This Article is From Sep 16, 2016

DMK's Stalin, Kanimozhi Court Arrest During Cauvery Protests In Tamil Nadu: 10 Developments

DMK's Kanimozhi courted arrest during Cauvery protests in Tamil Nadu

Chennai: Top opposition leaders MK Stalin and Kanimozhi of the DMK, and MDMK's Vaiko have courted arrest this morning as they support a bandh or shutdown called in Tamil Nadu over the Cauvery water dispute with Karnataka.

Here are the 10 latest developments:

  1. Stalin was arrested while attempting to stop trains and his sister Kanimozhi was staging a road block in Chennai. They were bundled into buses along with their supporters by the police and were taken away.

  2. Most shops and restaurants are closed in Chennai, and there are very few private buses and autorickshaws on the roads. But government buses, trains and flights have not been affected. Schools, colleges and government offices are open.

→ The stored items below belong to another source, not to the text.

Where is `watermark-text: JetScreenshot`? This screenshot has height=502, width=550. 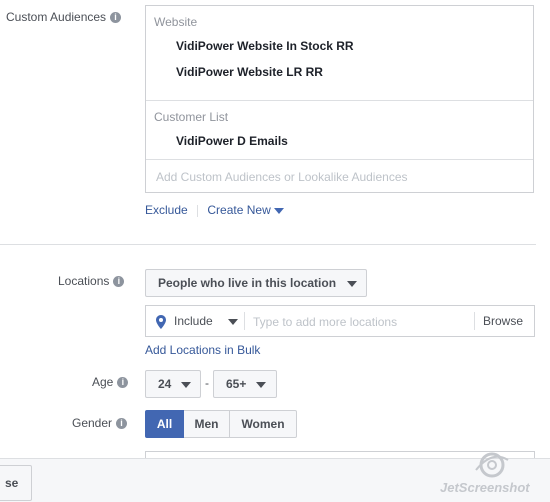
watermark-text: JetScreenshot is located at coordinates (485, 488).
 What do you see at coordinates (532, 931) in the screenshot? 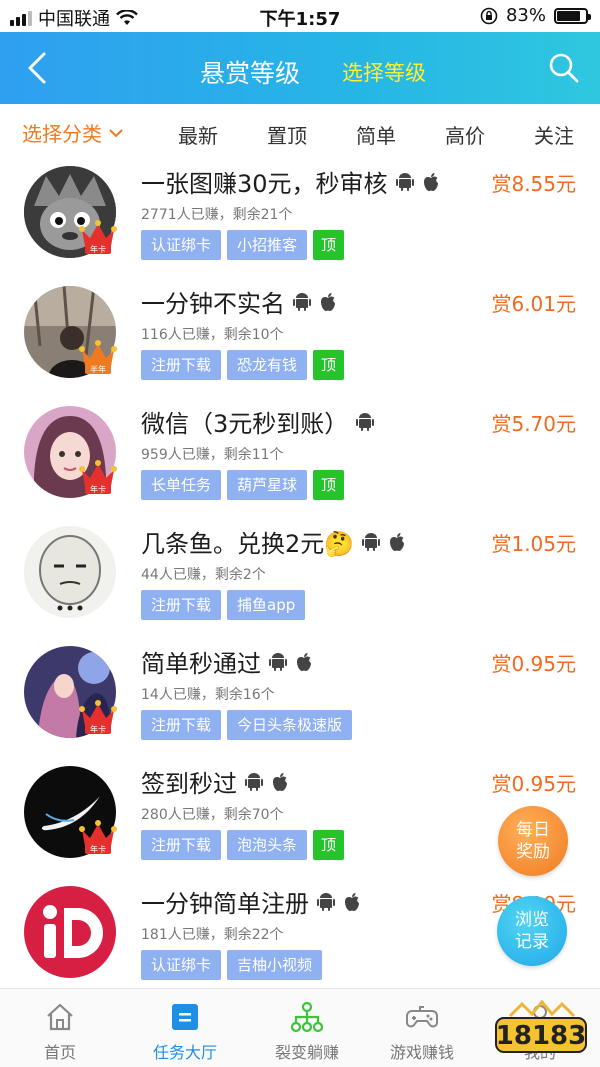
I see `browse-history-button: 浏览 记录` at bounding box center [532, 931].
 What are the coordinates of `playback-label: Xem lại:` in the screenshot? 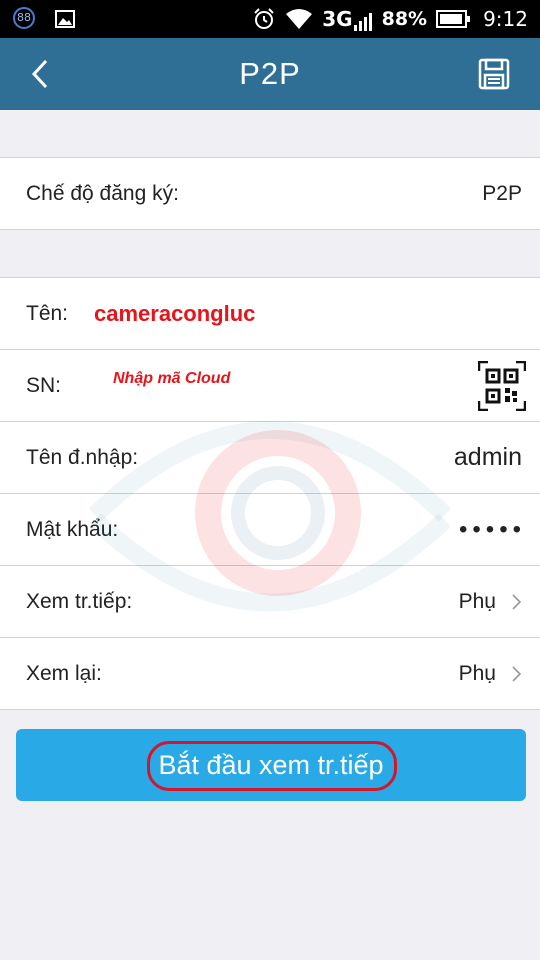 It's located at (64, 673).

  3. The bandh has been called by farmers and trade unions demanding that Karnataka release Tamil Nadu's share of water from the Cauvery river.

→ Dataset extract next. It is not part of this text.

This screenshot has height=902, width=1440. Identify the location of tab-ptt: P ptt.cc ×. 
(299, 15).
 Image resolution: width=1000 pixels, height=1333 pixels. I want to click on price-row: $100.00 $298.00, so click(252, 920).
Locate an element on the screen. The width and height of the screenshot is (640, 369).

  4. They have also demanded that the J Jayalalithaa government in the state ensure that violence since last week in Karnataka targeting Tamilians and their property is stopped.

  5. There have been huge protests in Karnataka, with widespread vandalism, after the Supreme Court ordered Karnataka to release less water every day from the Cauvery to Tamil Nadu but for more number of days.

  6. Speaking to NDTV, Kanimozhi said, "The government should have protected people from Tamil Nadu in Karnataka... they must solve the issue once and for all." She also called for "an all-party meeting over this."

  7. Karnataka, which will end up releasing more water, has said it cannot obey the Supreme Court order. In court it has argued that Tamil Nadu's claims of farmers' "agony" are false, and that Karnataka has hardly enough water for farming or even drinking after poor rain.

  8. Tamil Nadu says its farmers lost their Kuruvai crop earlier, and are in desperate need of the water for the samba or second seasonal crop of the year. Karnataka says Tamil Nadu has already completed one crop cycle, and is now unfairly seeking water for another, whereas its own farmers are struggling.

  9. The Cauvery river, which flows through southern Karnataka and then into Tamil Nadu, has been a point of conflict for decades. Its water was originally divided according to nearly century-old agreements.

  10. Karnataka says it has been given a raw deal. Tamil Nadu says lakhs of acres have come to depend on the water and so its share cannot be reconfigured. In 1990, the central government created a tribunal to examine the conflict which in 2007 delivered its verdict on how water should be shared between Tamil Nadu, Karnataka, Puducherry and Kerala. However, the states have challenged the divide.